Prime time for redfin
  |  First Published: February 2004

LOVE them or hate these feral fish, redfin are always high on the agenda for Albury-Wodonga anglers and February is probably the pick of the months to chase them.

And who can blame them? There can be no arguing that they are our finest freshwater fish on the table and they can be great to catch. Lake Hume is the place to chase them.

The time-tested method of bait-fishing with a paternoster or running-sinker rig fished below the boat will as always be your best bet. It’s always good to start prospecting for the big schools by moving from tree to tree, preferably in water of 2.5 metres down to 10 metres. If this fails in finding the action, it can be worth drifting with your baits just above the bottom. Make sure that you have an anchor on hand to drop if you start getting into them.

With a little luck, yabbies should be a little easier to track down this month because the big reddies love nothing better than a 50mm yabby. Last year was a nightmare tracking down bait because of the drought but now it shouldn’t be a problem tracking them down.

Worms always work but they generally score only the tiny fish. Cocktail prawns, which you can buy cheap, frozen from the supermarket are great producers. Albury/Wodonga’s tackle shops will all have bait in stock. Expect to pay $4.50 to $6 a dozen for the yabbies.

Trolled lures will also be worth a shot, although it can really be hit-and-miss. Firstly you have got to find them. Keep your ears open around town or it can be easy to see on the water just where it is happening – congregations of boats in an area will give the schools away.

Last month I talked about trolling small deep-divers with a soft plastic dropper in front of the lure. When you do encounter a school, double hook-ups are frequent and, most often, the big reddies fancy the plastic over the lure. This month they can be found very deep, at nine metres most often, so choose appropriately. I just tried the 30’ AC 50mm Slim Invader in the redfin colour and brained them up near Talgarno on the Murray arm.

As I write this, it just won’t stop raining. Our rivers are very dirty but if we have just a few weeks without rain they should clear enough so that lure-fishing is worthwhile. It’s a far different situation compared with the previous two. My canoe trips to date have been slow but we still manage a few small cod each time. Three-quarter ounce Aus
pin Big Native spinnerbaits have been our weapon and I would highly recommend gold blades.

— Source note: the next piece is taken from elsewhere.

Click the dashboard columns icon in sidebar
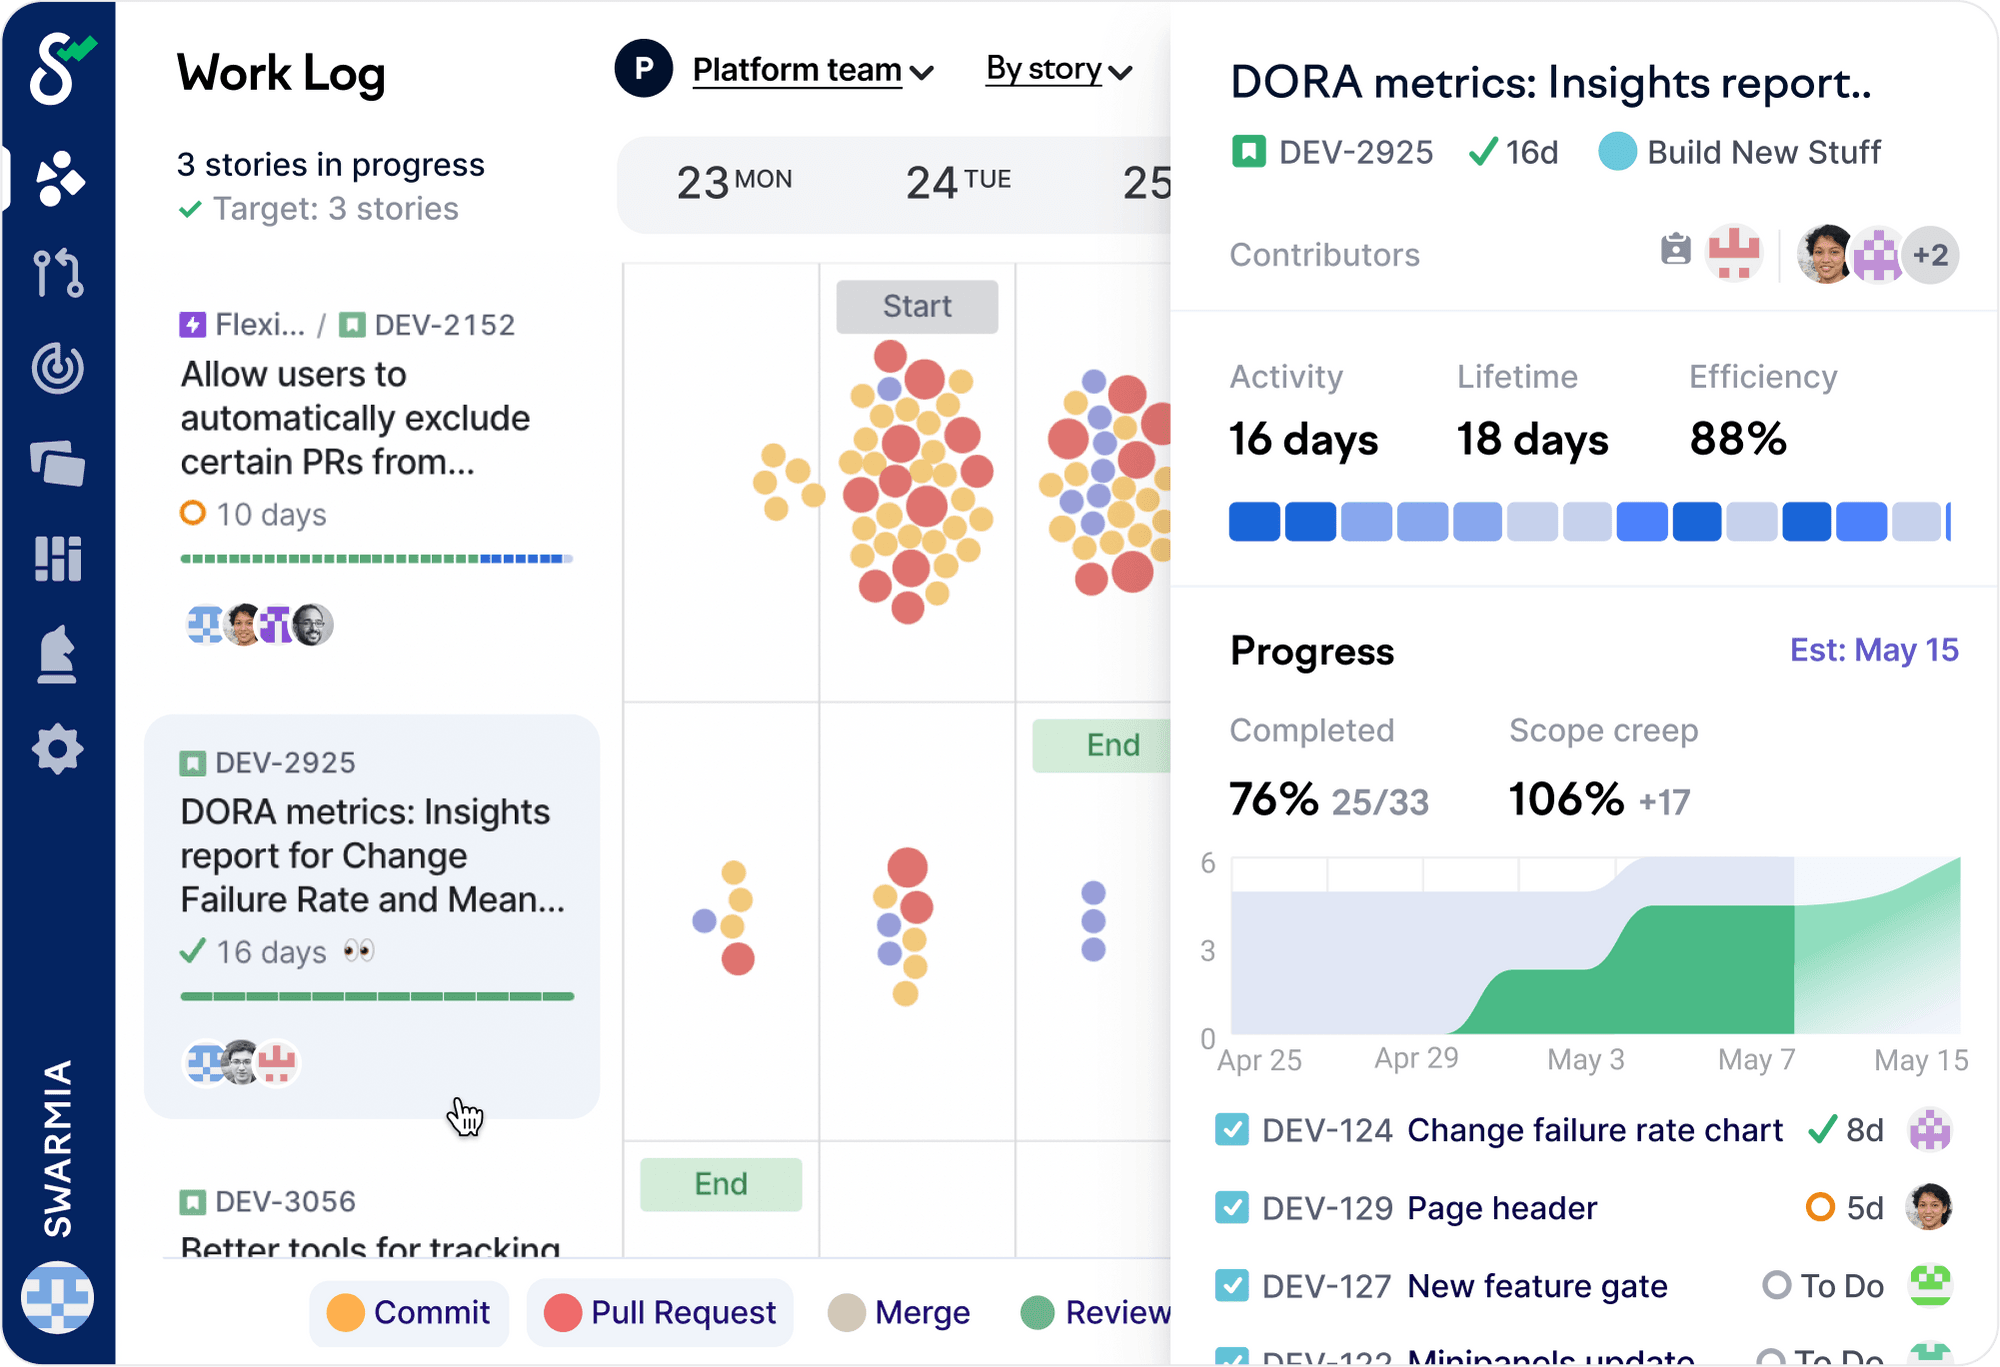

The upper Murray from Lake Hume to Jingellic has fished reasonably well for cod. Trout cod (a totally protected species) have also been regular catches but results have been primarily on bait. The water is always high there throughout Summer but extreme caution should be taken boating. Very fast current is the norm and gravel bars and hidden snags make it dangerous water.


Your best bet for trout this month is likely to be on the higher lakes. Geehi Dam and Tooma Dam are great Summer propositions. Probably the most popular technique on these waters is to troll with cowbells with a Rebel Crickhopper lure or worms in tow. On both these lakes I have had great results on the ultra-deep 6cm Merlin. Mudeyes fished on 1.3-metre leaders will be the best bet for bait anglers.

Generally these lakes have small browns and rainbows but they are enjoyable places to fish. Small boats are more than suitable but I highly recommend a 4
to launch a boat.

Dartmouth Dam should be worth a look but you should have a couple of downriggers. Most trout will be picked up in 10 to 15 metres. You really cannot go past the Cobra style of lure, such as Lofty's or the Tassie Devil.

Up the top of the lake, particularly the backed-up waters near the Mitta Mitta River, you can catch Macquarie perch (again a protected species) by tying up to the rock walls and lowering baits to just above the bottom. Worms are the No 1 bait and it’s a good idea to try berley.


On a Sunday afternoon mid-December, my girlfriend, Tina, and I checked out the Kiewa River water level, which I’d heard was very high. I didn’t plan to fish but I thought chucked in a couple of rods. We pulled up at a picnic ground, grabbed the rods and then, I hate to say it, I locked the bloody keys in the car!

I then thought, ‘stuff it’ and had a few casts to ease the pain. After five minutes’ casting at the picnic ground, I left Tina while I rang for a spare key. I suggested Tina wait in the shade and have a few casts into a deep hole.

Five minutes later, I was jogging back and I heard a few weird noises, then a scream from Tina.

She’d just spun up a cod and she was shaking. She’s trolled a few up to 10kg with me but this was special and she even rates it as her best. No one was there to offer advice and she just did her thing. She still had the cod, which would have been just over 50cm, in the water waiting for me as proof. Unfortunately I didn’t have my camera but it was unforgettable and seeing it swim away was also great. To see someone else get that same buzz out of catching a fish is what it’s all about.